Our old roads are a travesty and the new ones reconstructed (or plowed through a bird sanctuary) have abysmal planning.  I avoid the downtown core like the plague.

Good luck trying to sell me a house on 20th St. or Allenby with a four-wide skateboard track running through the parking spots.

Snow plowing is based on the budget--how much is left over from compensation clauses--instead of safety.  I am not riding my 10-speed through misplaced snow banks five months of the year while Fortis tags me for another $40 a month courtesy of a global warming bureaucrat making four times more than I do.

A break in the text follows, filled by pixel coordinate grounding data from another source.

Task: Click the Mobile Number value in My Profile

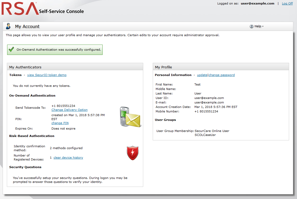Action: (206, 111)
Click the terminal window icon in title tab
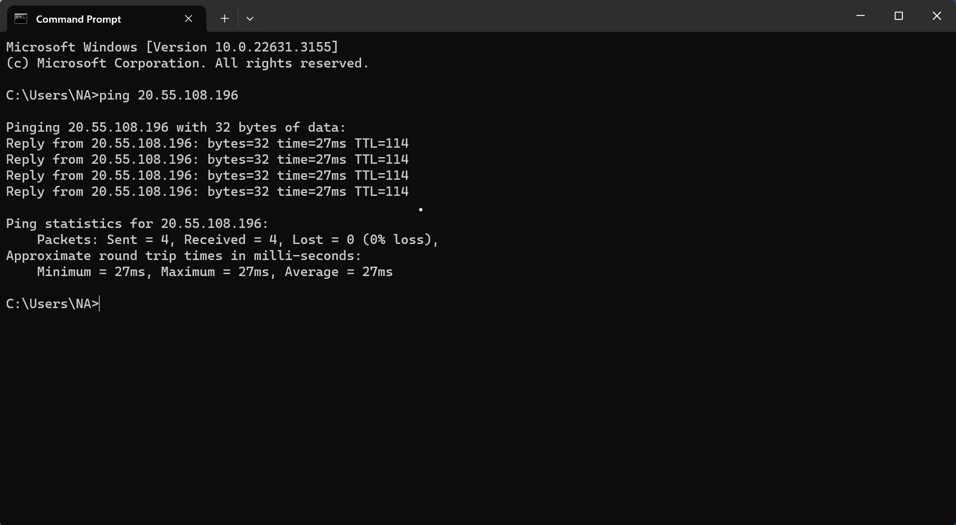The width and height of the screenshot is (956, 525). 20,18
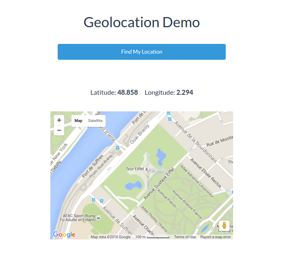Click the AFAC Sport place marker icon

pyautogui.click(x=97, y=218)
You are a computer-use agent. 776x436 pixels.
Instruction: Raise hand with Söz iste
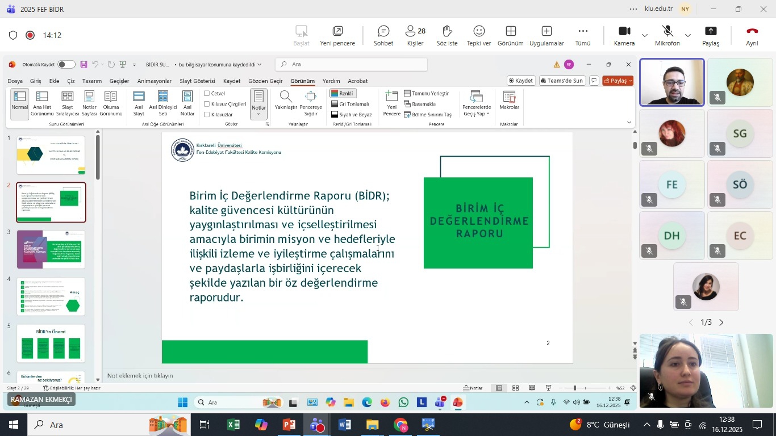point(447,36)
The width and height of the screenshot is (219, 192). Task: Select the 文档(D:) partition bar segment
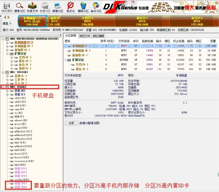point(87,21)
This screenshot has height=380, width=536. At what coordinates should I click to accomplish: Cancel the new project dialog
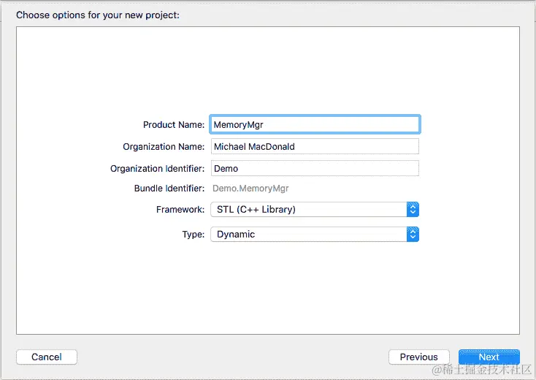coord(47,357)
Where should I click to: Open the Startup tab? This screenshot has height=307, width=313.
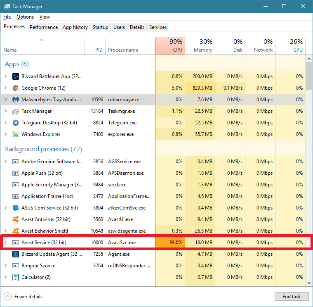click(100, 27)
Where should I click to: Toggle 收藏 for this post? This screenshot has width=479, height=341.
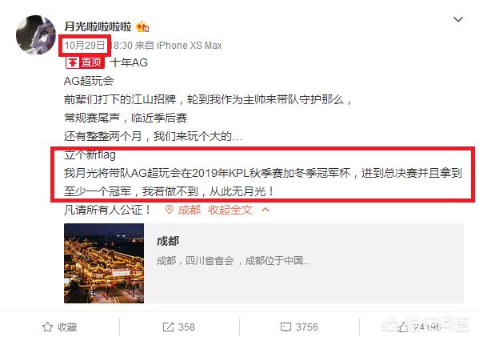(x=59, y=327)

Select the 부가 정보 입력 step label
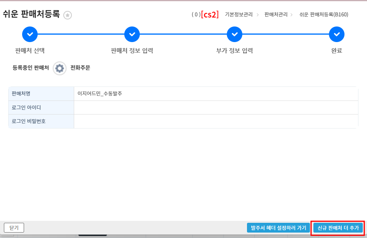pyautogui.click(x=235, y=51)
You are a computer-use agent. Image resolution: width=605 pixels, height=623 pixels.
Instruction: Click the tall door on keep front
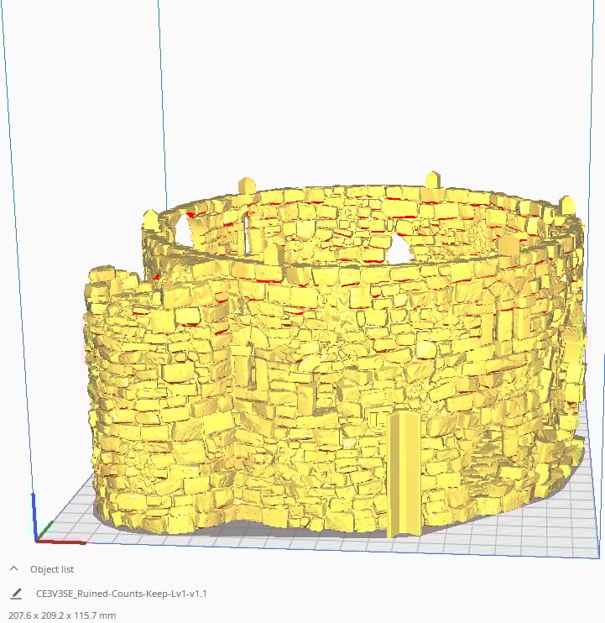click(x=404, y=474)
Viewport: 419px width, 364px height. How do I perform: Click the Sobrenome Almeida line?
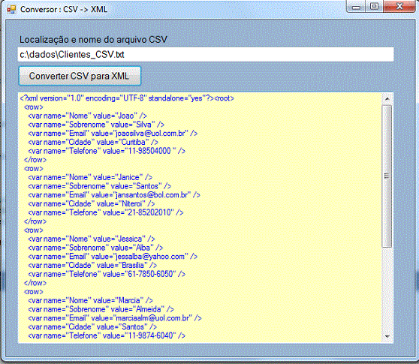tap(101, 309)
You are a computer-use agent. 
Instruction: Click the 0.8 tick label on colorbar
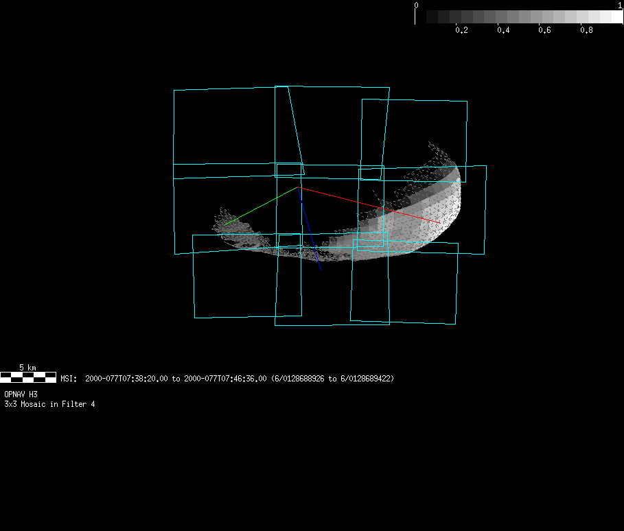[x=586, y=30]
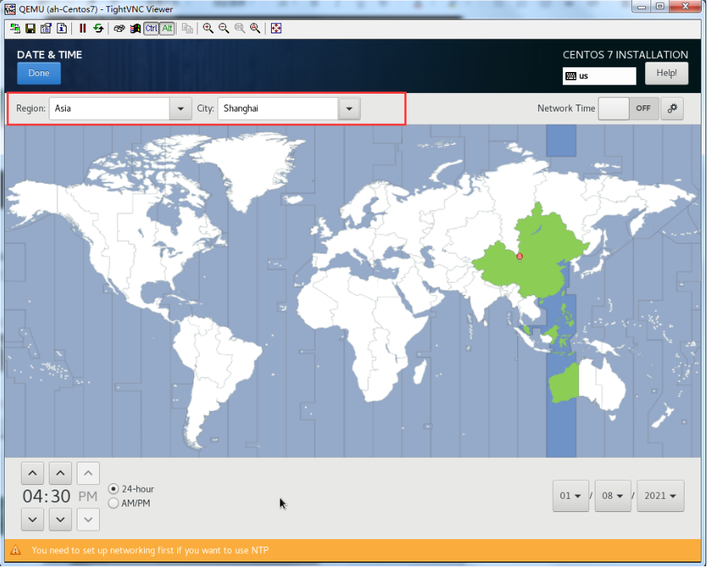This screenshot has height=567, width=707.
Task: Turn on the Network Time switch
Action: coord(629,108)
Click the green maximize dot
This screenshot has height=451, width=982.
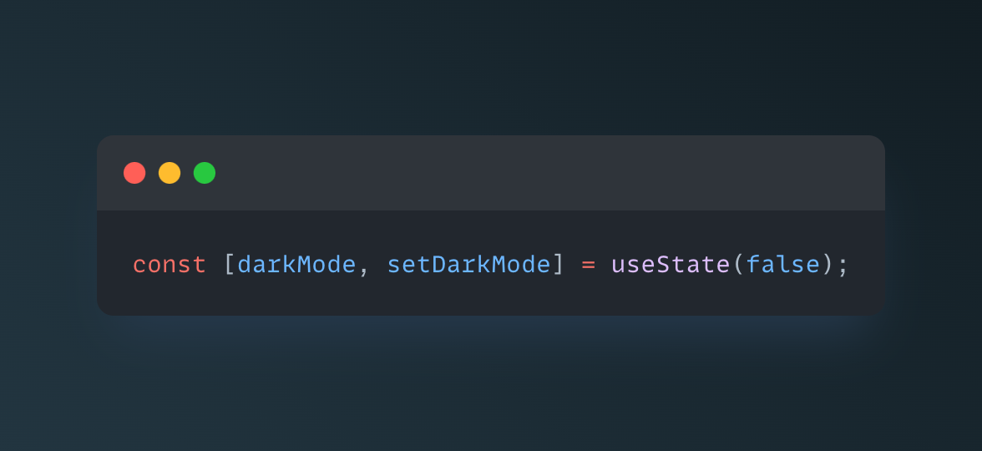[x=205, y=173]
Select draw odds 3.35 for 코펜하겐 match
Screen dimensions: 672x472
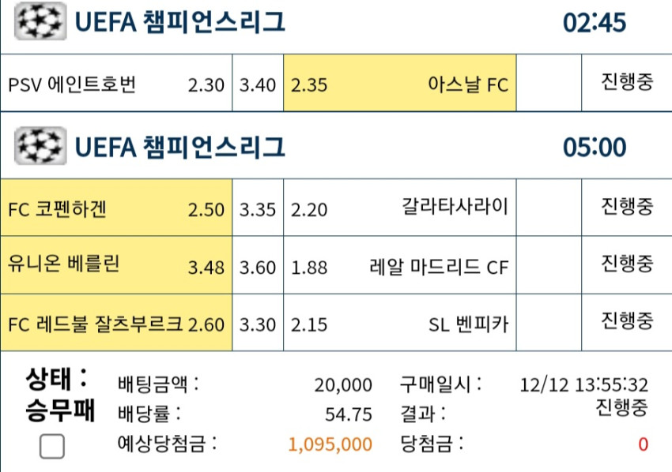pyautogui.click(x=258, y=208)
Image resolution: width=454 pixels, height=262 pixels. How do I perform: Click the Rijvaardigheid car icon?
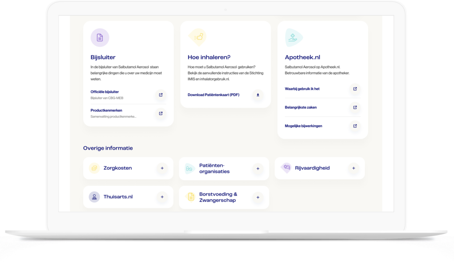click(286, 168)
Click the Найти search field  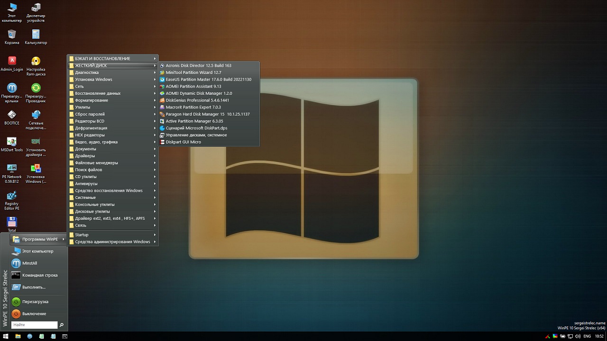point(34,325)

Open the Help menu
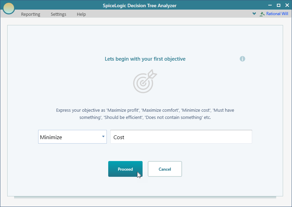81,14
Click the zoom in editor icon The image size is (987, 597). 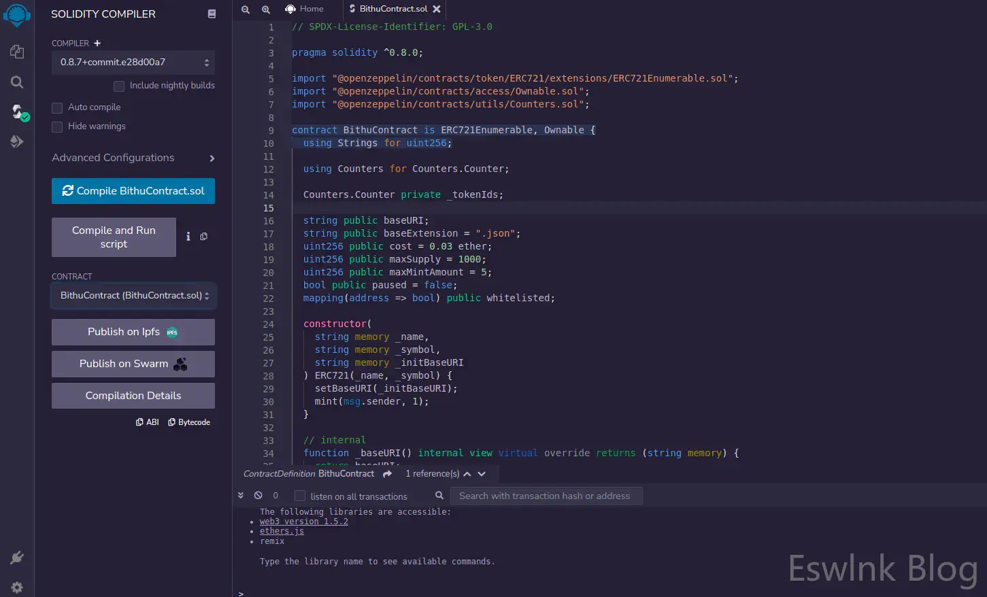pos(266,9)
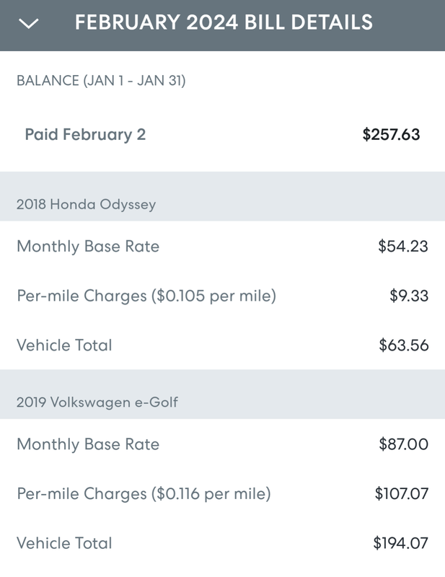The image size is (445, 577).
Task: Click the $257.63 paid amount
Action: coord(391,134)
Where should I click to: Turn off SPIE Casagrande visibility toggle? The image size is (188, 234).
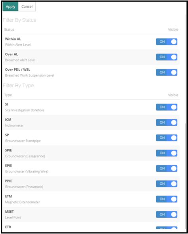(167, 153)
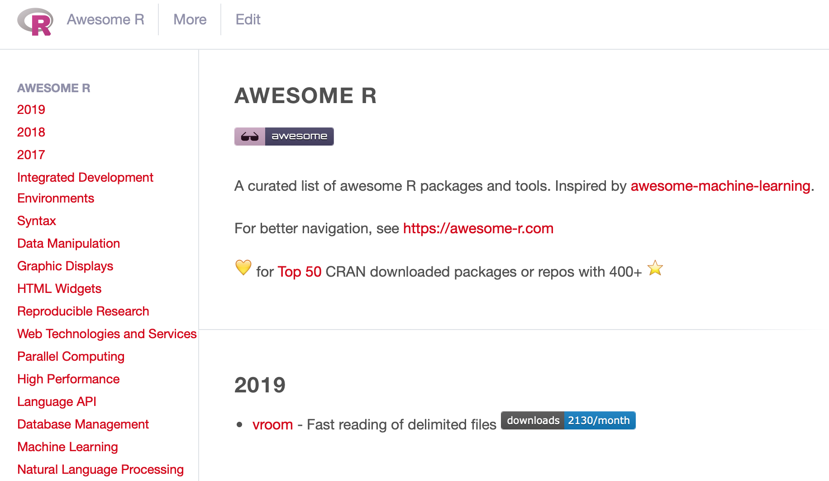Open the vroom package link

(x=272, y=424)
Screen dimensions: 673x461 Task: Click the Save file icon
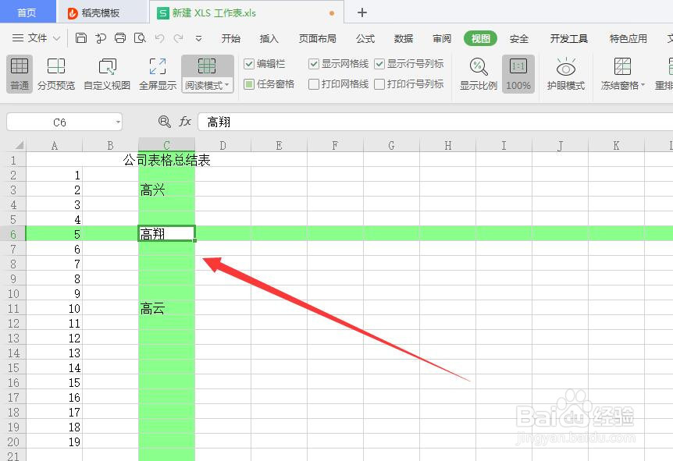pos(81,37)
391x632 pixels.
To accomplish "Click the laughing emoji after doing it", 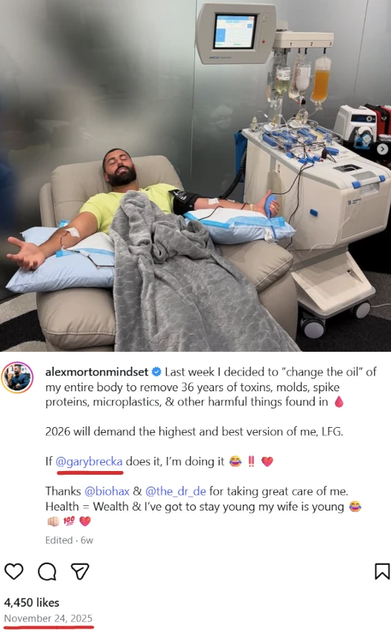I will tap(235, 461).
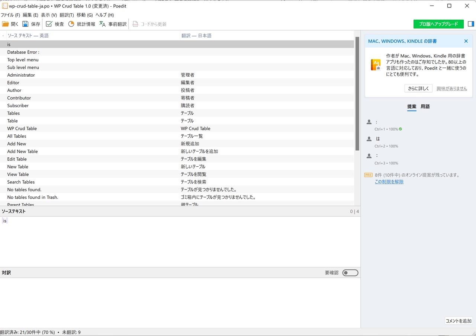Click the upgrade to Pro green button
The height and width of the screenshot is (336, 476).
(x=438, y=24)
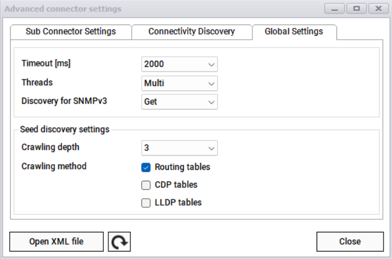Viewport: 392px width, 259px height.
Task: Click the Crawling method label
Action: [x=54, y=166]
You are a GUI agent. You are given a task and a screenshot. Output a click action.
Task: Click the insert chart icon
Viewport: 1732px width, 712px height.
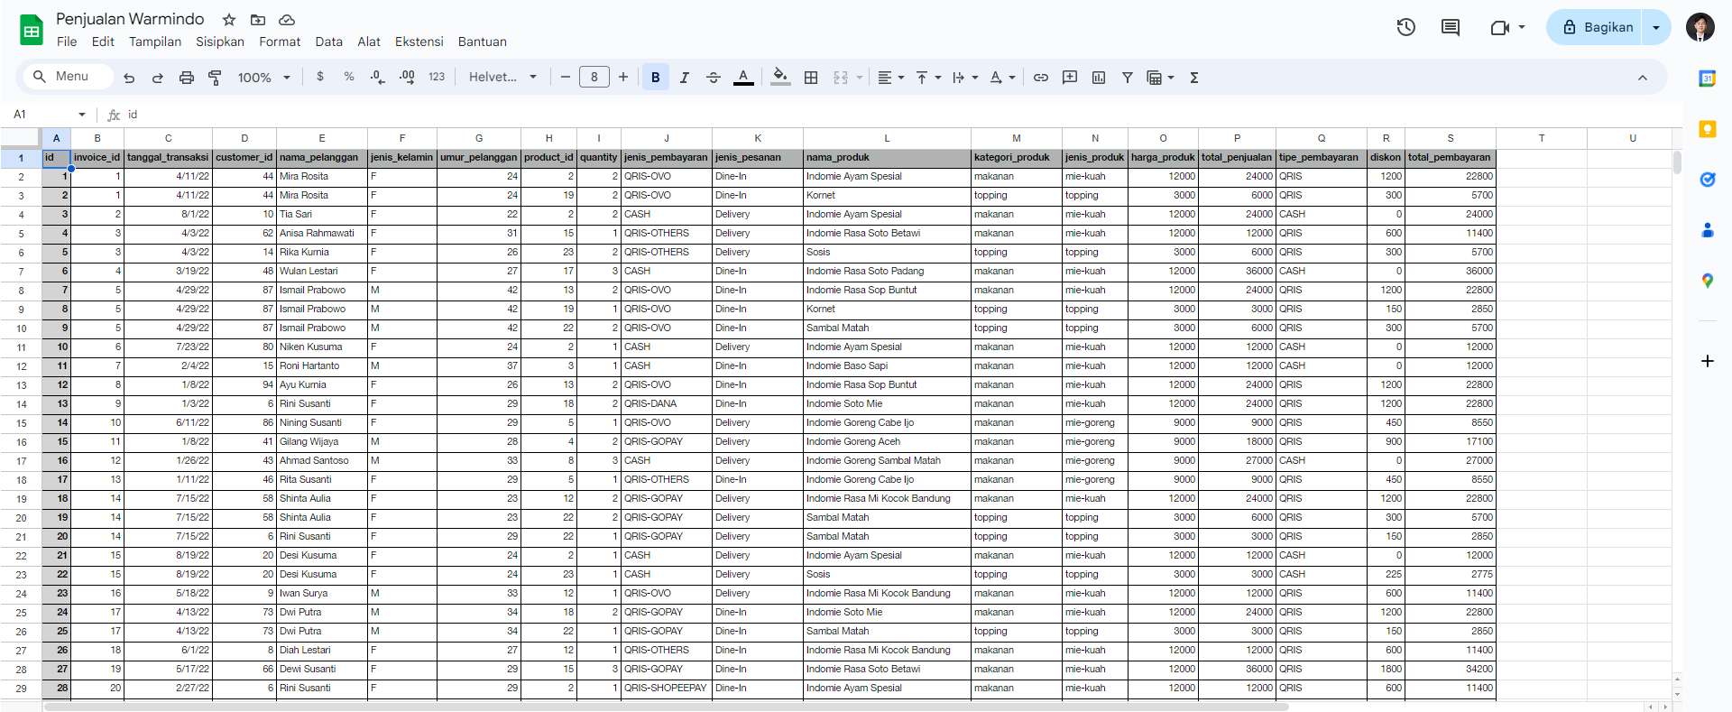coord(1099,78)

Or where one arm of the government forces $20 million spent on a water plant only to have another army say:  "No, not good enough, upgrade for $50 million".  Too bad, so sad for Joe Taxpayer trying to make ends meet in the 9th worst city for crime in Canada.  If I hear one more time from the city human resources or the controller that we need to pay these people "competitively" to bring in the best, I might choke.  Mr. Gendron, there is a reason it is called 'City Haul'."

Jay Langdon


Can't say I disagree with most of his letter.

"Recognize your town in that description?" Kia would've said.

 Several, in fact.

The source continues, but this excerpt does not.